Work request: All lines in the material containing the word "Equipment" need to be copied.

Recorded data:
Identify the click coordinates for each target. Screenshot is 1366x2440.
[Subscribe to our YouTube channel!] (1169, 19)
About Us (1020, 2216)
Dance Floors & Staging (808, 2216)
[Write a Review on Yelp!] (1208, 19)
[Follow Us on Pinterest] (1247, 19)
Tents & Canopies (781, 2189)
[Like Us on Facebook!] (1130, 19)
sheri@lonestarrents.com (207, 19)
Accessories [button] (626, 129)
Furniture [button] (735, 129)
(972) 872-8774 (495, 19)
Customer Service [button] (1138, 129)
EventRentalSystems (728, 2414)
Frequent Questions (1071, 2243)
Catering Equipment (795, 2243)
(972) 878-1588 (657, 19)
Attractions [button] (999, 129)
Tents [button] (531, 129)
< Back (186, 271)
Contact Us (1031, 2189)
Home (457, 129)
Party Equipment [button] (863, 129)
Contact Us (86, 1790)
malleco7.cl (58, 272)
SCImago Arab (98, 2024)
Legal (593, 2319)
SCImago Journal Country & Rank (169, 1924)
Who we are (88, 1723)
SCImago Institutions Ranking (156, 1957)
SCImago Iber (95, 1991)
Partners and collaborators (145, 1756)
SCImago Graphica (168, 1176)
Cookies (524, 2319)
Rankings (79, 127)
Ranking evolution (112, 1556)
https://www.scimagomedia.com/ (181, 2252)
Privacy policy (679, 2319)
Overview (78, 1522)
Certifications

Output of the task:
Catering Equipment (795, 2243)
Party Equipment [button] (863, 129)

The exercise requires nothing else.